Dundee University team reconstruct face of brutally murdered Pictish man

Professor Dame Sue Black and her team at the University of Dundee’s Centre for Anatomy and Human Identification (CAHID) have reconstructed the face of a Pictish man they showed to have been brutally murdered 1,400 years ago.

Archaeologists excavating a cave in the Black Isle, Ross-shire, found the skeleton of a man buried in a recess of the cave. The body had been placed in an unusual cross-legged position, with large stones holding down his legs and arms.

Professor Black, whose team – including Dr Christopher Rynn and PhD students Micol Zuppello, Viviane Lira and Samantha Goodchild – have been able to describe in detail the injuries he sustained as well as to digitally reconstruct what the man looked like.

They identified at least five impacts that resulted in fracturing to the face and skull, allowing them to compile a detailed account of how the man died.

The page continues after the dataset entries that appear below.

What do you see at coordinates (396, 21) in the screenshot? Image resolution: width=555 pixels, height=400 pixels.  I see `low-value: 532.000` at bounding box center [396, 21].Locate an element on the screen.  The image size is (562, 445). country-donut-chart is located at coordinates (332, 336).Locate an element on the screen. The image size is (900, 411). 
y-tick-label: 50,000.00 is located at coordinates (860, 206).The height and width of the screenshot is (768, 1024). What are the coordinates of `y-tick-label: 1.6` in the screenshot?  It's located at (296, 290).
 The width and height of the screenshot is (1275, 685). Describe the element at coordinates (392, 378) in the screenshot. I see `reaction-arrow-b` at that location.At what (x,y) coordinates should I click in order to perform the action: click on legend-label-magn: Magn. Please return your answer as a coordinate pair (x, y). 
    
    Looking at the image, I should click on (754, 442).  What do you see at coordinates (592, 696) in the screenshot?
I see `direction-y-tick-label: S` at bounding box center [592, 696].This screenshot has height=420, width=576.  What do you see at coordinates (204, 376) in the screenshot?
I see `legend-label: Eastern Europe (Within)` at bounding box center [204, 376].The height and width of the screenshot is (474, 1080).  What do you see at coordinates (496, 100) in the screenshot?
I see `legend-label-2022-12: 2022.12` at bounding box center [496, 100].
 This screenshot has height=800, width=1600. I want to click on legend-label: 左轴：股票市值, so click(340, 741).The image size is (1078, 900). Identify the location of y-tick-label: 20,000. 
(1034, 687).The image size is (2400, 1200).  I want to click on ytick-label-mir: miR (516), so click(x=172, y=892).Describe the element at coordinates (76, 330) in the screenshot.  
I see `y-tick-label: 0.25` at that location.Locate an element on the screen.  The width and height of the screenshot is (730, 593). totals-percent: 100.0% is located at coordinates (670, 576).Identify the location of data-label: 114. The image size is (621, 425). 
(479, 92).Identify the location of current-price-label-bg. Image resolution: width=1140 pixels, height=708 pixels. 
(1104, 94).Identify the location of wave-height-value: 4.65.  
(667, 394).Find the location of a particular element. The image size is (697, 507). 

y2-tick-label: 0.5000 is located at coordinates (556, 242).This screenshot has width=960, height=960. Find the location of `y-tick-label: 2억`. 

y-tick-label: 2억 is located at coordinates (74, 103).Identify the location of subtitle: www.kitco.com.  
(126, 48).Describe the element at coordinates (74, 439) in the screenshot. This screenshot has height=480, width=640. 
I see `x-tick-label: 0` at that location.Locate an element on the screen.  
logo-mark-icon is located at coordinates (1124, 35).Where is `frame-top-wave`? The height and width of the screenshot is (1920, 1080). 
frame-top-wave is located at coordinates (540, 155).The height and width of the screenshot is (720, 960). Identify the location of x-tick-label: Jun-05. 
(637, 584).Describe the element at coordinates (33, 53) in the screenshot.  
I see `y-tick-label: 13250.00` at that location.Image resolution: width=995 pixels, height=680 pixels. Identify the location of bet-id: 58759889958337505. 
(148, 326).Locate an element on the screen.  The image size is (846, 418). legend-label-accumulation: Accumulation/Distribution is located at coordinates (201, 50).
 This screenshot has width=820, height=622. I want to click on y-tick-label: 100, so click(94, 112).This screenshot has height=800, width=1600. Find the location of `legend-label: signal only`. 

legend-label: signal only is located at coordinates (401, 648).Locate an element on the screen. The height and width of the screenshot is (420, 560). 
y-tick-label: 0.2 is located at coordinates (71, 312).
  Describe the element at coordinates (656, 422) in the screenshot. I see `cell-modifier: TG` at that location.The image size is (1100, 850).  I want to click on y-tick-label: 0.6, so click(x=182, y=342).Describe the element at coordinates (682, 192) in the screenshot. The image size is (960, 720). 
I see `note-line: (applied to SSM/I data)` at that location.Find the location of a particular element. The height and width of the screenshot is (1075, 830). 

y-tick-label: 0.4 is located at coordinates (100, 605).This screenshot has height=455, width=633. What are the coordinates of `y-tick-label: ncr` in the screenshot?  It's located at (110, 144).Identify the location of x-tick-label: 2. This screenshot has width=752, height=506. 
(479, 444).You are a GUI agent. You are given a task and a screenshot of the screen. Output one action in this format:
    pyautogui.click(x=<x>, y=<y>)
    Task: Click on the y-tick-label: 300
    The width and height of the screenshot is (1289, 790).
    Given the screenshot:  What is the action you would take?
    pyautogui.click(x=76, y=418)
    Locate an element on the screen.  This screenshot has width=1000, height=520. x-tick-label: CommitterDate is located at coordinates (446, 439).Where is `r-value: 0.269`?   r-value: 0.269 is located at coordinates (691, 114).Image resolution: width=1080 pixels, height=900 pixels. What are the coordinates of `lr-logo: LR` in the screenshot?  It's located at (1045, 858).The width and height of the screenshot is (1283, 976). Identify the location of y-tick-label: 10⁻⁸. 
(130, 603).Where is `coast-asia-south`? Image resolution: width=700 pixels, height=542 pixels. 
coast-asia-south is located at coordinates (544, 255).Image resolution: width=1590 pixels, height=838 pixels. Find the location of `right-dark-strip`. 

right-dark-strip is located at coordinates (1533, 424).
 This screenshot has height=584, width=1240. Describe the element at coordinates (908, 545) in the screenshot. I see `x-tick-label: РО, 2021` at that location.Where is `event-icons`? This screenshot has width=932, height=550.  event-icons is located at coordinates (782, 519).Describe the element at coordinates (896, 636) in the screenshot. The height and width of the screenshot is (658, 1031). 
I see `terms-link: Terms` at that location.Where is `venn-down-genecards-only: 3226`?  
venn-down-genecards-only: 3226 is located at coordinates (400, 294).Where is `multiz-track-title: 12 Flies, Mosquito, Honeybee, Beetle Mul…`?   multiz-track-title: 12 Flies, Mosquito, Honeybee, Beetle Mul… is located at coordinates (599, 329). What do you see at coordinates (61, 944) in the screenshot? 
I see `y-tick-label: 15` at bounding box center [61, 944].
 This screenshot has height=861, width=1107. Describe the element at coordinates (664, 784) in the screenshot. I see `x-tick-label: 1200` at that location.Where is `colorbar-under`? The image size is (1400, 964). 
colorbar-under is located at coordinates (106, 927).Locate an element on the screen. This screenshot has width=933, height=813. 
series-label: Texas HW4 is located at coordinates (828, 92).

Professor Black said: “The first impact was by a circular cross-section implement that broke his teeth on the right side. The second may have been the same implement, used like a fighting stick which broke his jaw on the left. The third resulted in fracturing to the back of his head as he fell from the blow to his jaw with a tremendous force possibly onto a hard object perhaps stone.

“The fourth impact was intended to end his life as probably the same weapon was driven through his skull from one side and out the other as he lay on the ground. The fifth was not in keeping with the injuries caused in the other four where a hole, larger than that caused by the previous weapon, was made in the top of the skull.”

A bone sample sent for radiocarbon dating indicates that he died sometime between 430 and 630 A.D., commonly referred to as the Pictish period in Scotland.

The skeleton was discovered when a team of volunteers were digging to determine when the cave might have been occupied. Below substantial layers relating to cave-use since the turn of the 20th century, they found evidence that the cave had been used for iron-smithing during the Pictish period.